Так Арпи и осталась в старом, неотстроенном доме ждать сына. Она запретила себе даже думать о плохом и ждала его долго еще после войны. Верила, что жив, что не пропал бесследно, как другие, что не в плену. Она брала фотографию Саро и ездила к высокому начальству в город, расспрашивала героев-фидоинов и тех несчастных, кто был прикован к инвалидной коляске. Не встречал ли кто его? Он у нее такой приметный – крепкий, как горы, в которых родился, и с глазами василькового цвета. Она знает, что сын жив. Мало ли что случилось, потому и дорогу забыл домой. Вон, в мирной жизни чего только с людьми не случается. Теряются, а потом долгие годы ищут друг друга. А тут война была.

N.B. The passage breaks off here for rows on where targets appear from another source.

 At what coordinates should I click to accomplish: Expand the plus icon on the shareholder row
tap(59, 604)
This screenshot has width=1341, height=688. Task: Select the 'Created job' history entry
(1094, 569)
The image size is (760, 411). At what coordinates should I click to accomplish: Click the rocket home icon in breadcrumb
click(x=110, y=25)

В день Победы Арпи с удивлением рассматривала военную технику, выставленную на параде. Она не испытывала ни чувства гордости, ни чувства защищенности. Она только спрашивала себя: «Кто эти люди, что придумывают смертоносное оружие? Ученые-изобретатели? Преступники или безумцы?». Она вспоминала своего мальчика, который ушел в горы с одним единственным старым ружьем, и думала о том, что если бы не было этих современных «убийц», не было бы и страшных войн. Что это за земля такая, на которой люди исчезают бесследно? Арпи больше не строила иллюзий насчет того, что люди смогут друг с другом договориться. Нет, не смогут. Не смогут, пока существуют преступные миллиардные сделки, пока существует заказ на войну.

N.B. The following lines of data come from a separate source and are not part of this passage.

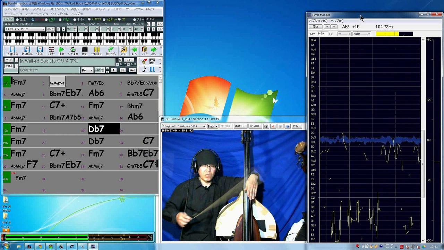Open the Fm key dropdown

pyautogui.click(x=87, y=70)
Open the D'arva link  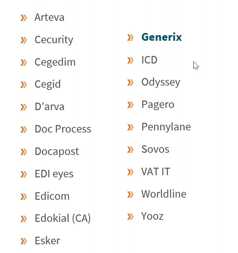50,107
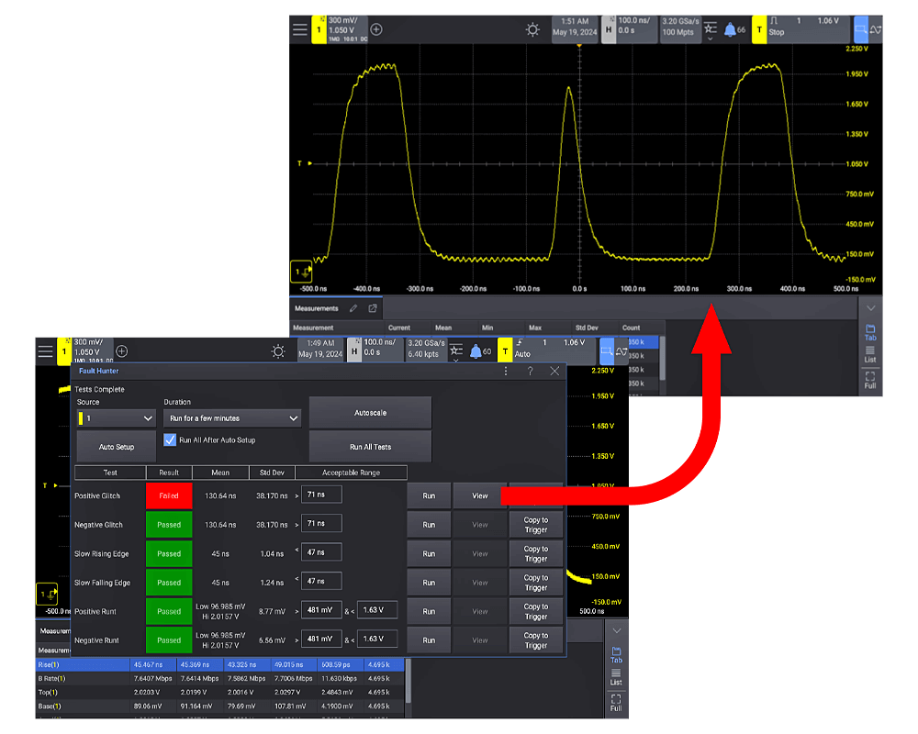The width and height of the screenshot is (918, 734).
Task: Open Fault Hunter three-dot options menu
Action: pyautogui.click(x=506, y=372)
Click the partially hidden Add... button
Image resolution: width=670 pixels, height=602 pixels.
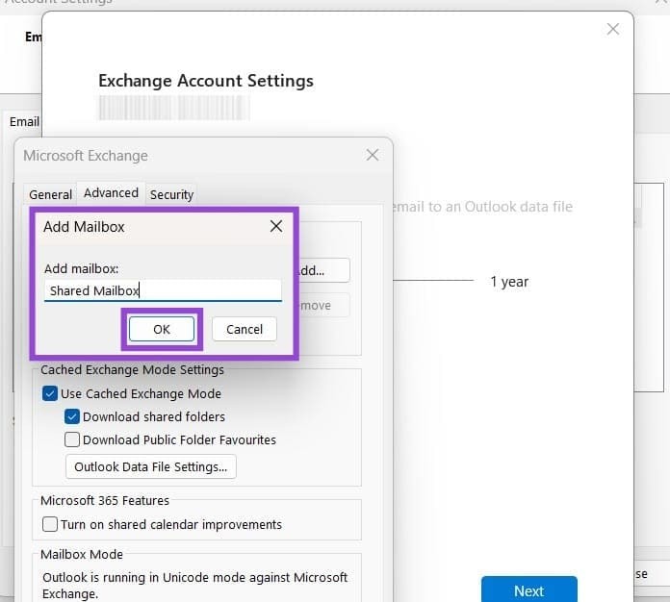pos(324,270)
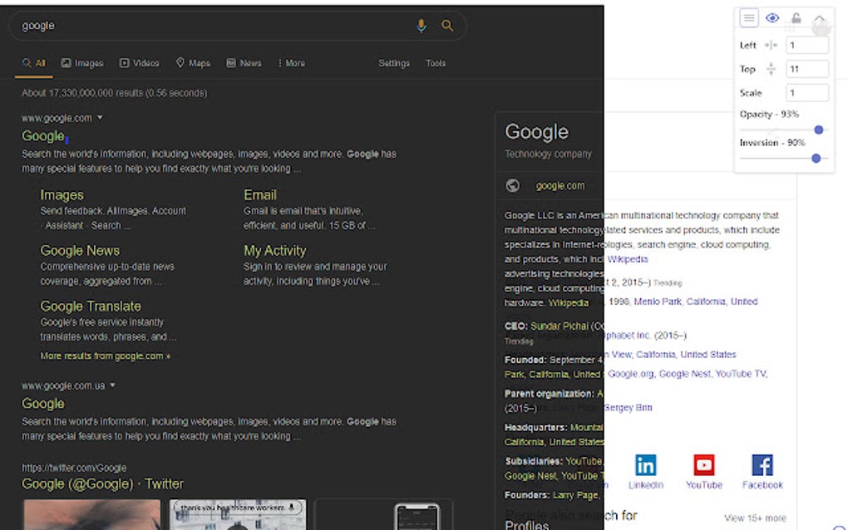Click the microphone voice search icon
Viewport: 848px width, 530px height.
(x=421, y=26)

Мать как-то сказала ей: «Не ищи сына, забыла про грех свой что ли?». Сказала, будто выстрелила из охотничьего ружья. Да нет, не забыла. Помнила Арпи и грех свой, и тот майский день, когда бежала от ненавистного мужа к другому, родному. И вот теперь, когда та тропинка заросла колючками, она каждый год в конце мая брала восковые свечи и шла к старенькой часовне. Она отчаянно молилась, потом шла собирать маки, тюльпаны, голубые васильки. Она набирала огромный букет душистых луговых цветов – разве есть еще что-либо краше? – и возвращалась домой. Ставила цветы в вазу и чувствовала, как наполняется душа той потерянной любовью, которая осталась там, где луг цветет и ангелы поют.
Сицилийский штрих
Лаврентий Павлович был застенчивым от природы. То ли генетика подвела, то ли воспитание. Всякий раз, когда его называли по имени и отчеству малознакомые люди, появлялся страх и неловкость, будто он что-то сделал не так. С самим тезкой его родители были незнакомы и сына своего назвали Лаврентием ни в честь политического злодея, а в честь прадеда по отцовской линии. В детстве Лаврентий Павлович был просто Лаврушечкой, но повзрослев и выбрав профессию учителя, стал жертвой постоянных насмешек и курьезных случаев. Он преподавал географию в старших классах, и самые нерадивые ученики, получив очередную двойку, за глаза называли его «Берия», хотя фамилия у него была совсем другая. Такое сравнение было оскорбительным, но на людях он не выказывал своего неудовольствия, пытаясь казаться воспитанным и снисходительным.
Как-то, в начале мая, аромат белой сирени настолько oдурманил воображение физрука, что тот в присутствии хорошенькой практикантки стал рассказывать старый анекдот, концовку которого знал весь педагогический коллектив – «Попытка – не пытка. Не правда ли, Лаврентий Павлович?». В этом месте рассказывающий физрук повернулся бы, конечно, к нему, и все начали бы хохотать.